STATED PROBLEM A: Could you repeat the passage on Nitte Meenakshi Institute of Technology, starting at "Nitte Meenakshi Institute" and ending after "Technological University, Belagavi.", with "autonomous" replaced by "independent"?

PAGE EXTRACT:
□ □ □ □ □

Nitte Meenakshi Institute of Technology (NMIT) is an autonomous engineering college in Bangalore, Karnataka, India affiliated to the Visvesvaraya Technological University, Belagavi.

About 
NMIT was started by Vinaya Hegde, son of founder of NMAMIT, late Justice K. S. Hegde in 2001 after the success of Nitte Mahalinga Adyanathaya Memorial Institute of Technology (NMAMIT) at Nitte. The campus is on a  site in Govindapura, Gollahalli village 3 km from Baglur cross, on the way to Devanahalli airport on Hyderabad-Bangalore NH 7 and it is 25 km from Centre of Bengaluru.

□ □ □ □ □

INPUT DATA:
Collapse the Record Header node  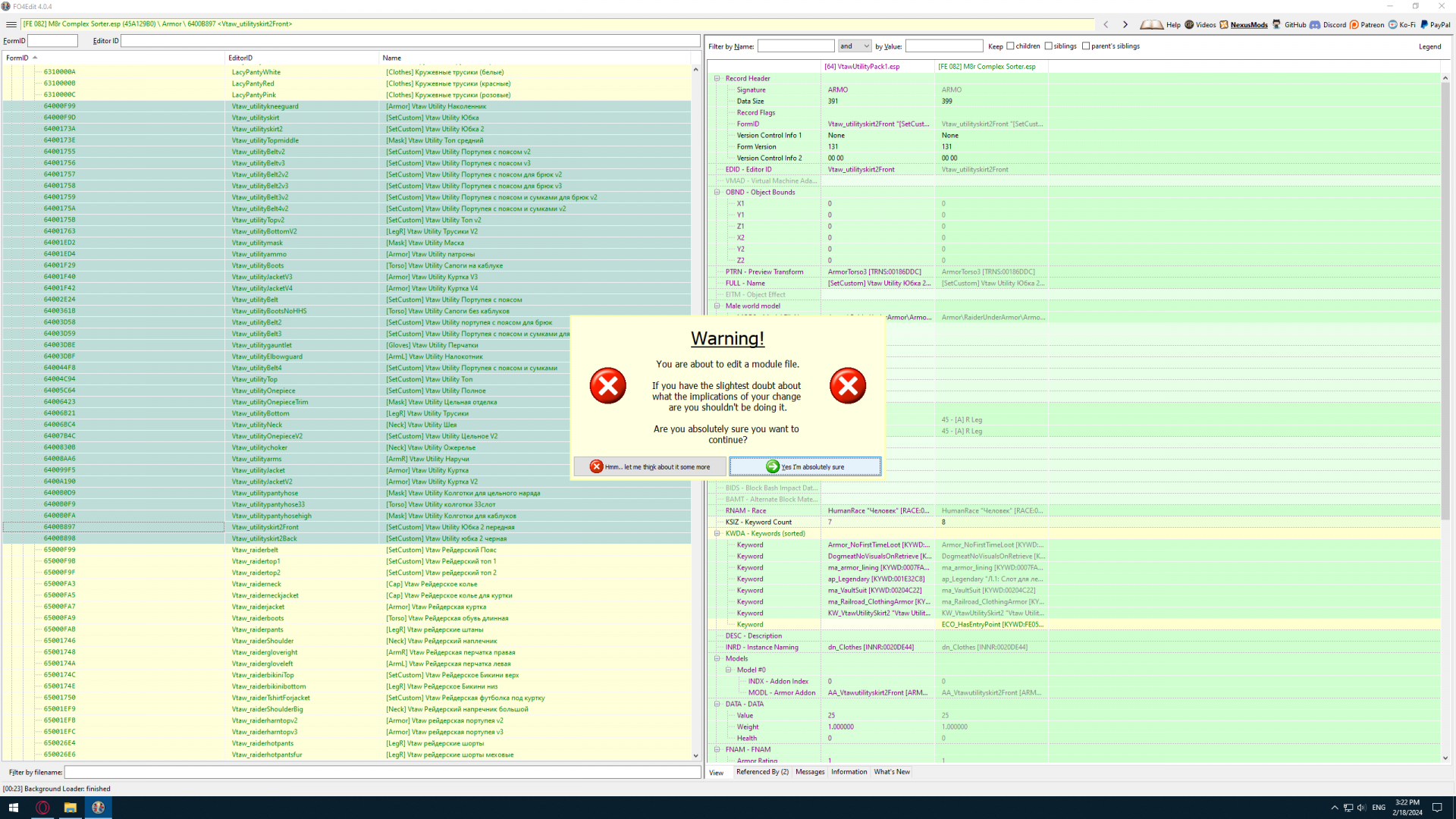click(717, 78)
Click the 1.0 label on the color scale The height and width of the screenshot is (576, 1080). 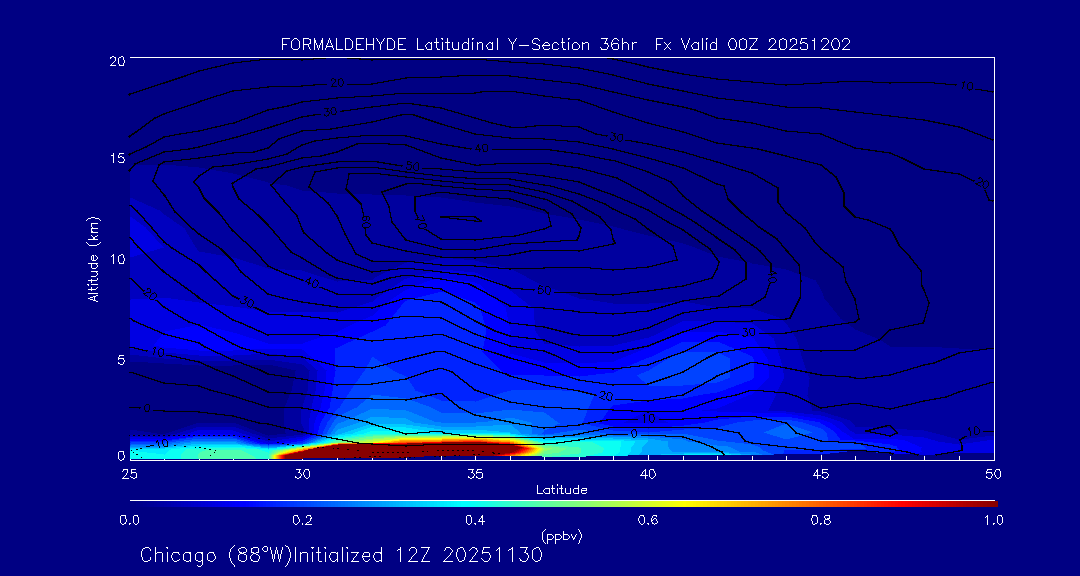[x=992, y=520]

□ □ □ □ □

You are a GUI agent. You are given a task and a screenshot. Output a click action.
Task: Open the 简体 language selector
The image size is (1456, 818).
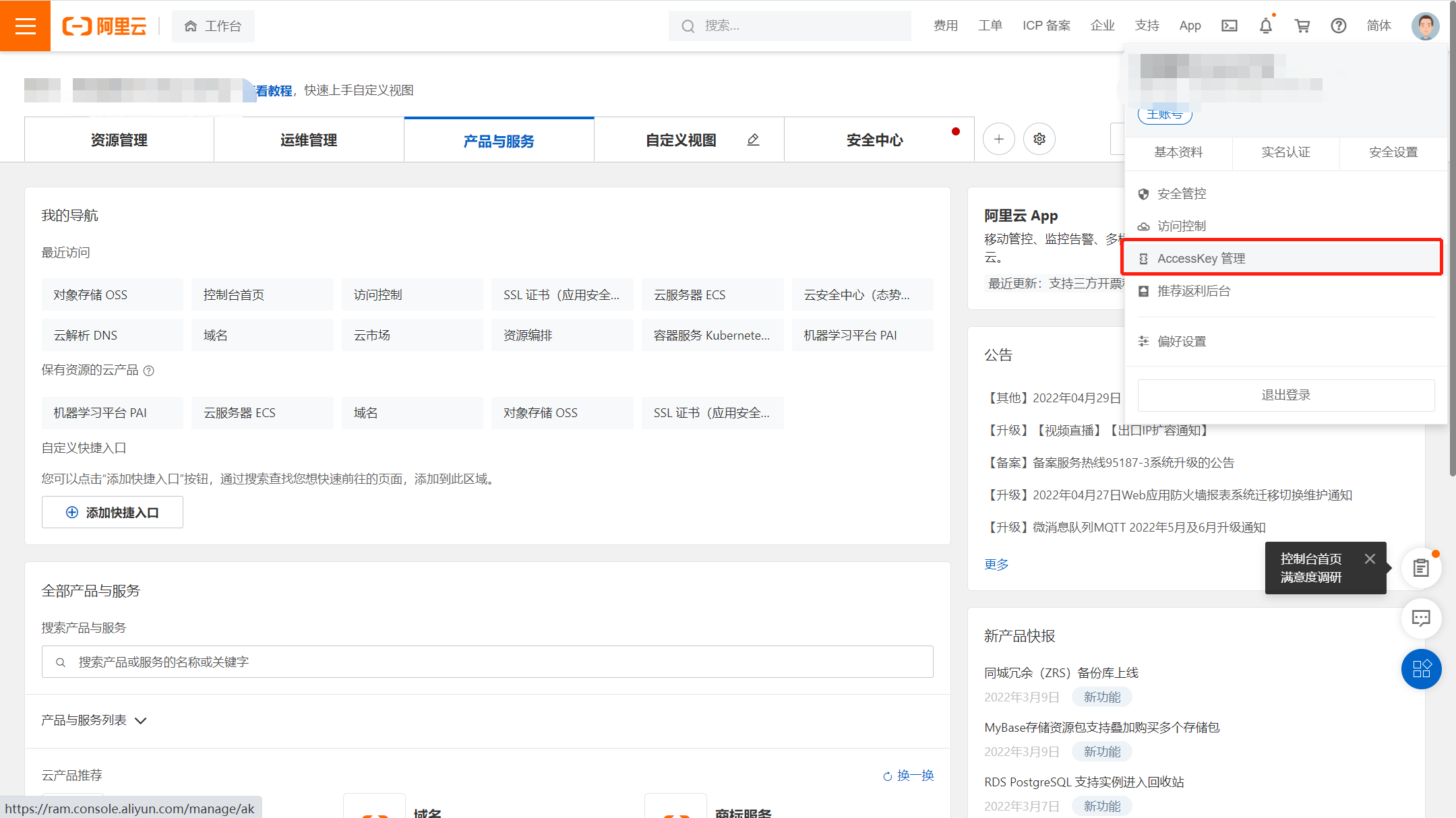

□ □ □ □ □

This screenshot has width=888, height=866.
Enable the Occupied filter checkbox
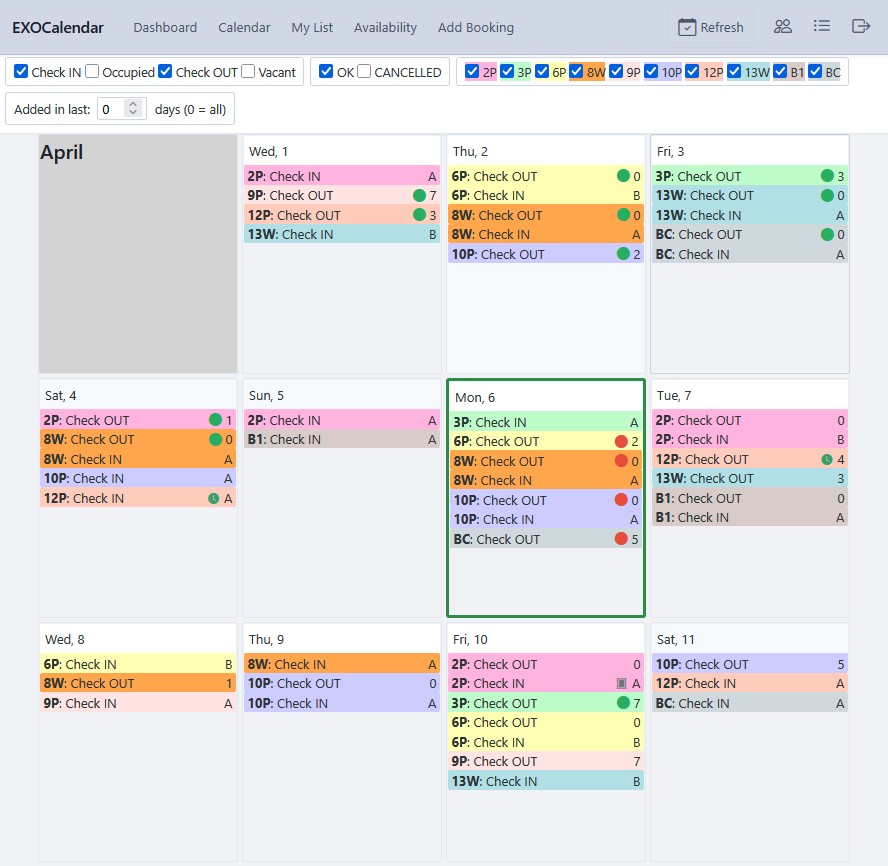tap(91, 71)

□ □ □ □ □

STATED PROBLEM B: Could you turn the entries from the line that contains "This screenshot has width=888, height=866." through the line that contains "tap(91, 71)" into a numbered list, without blank lines and without the pictures?

WRITTEN REPLY A:
Nitte Meenakshi Institute of Technology (NMIT) is an independent engineering college in Bangalore, Karnataka, India affiliated to the Visvesvaraya Technological University, Belagavi.

WRITTEN REPLY B:
1. This screenshot has width=888, height=866.
2. Enable the Occupied filter checkbox
3. tap(91, 71)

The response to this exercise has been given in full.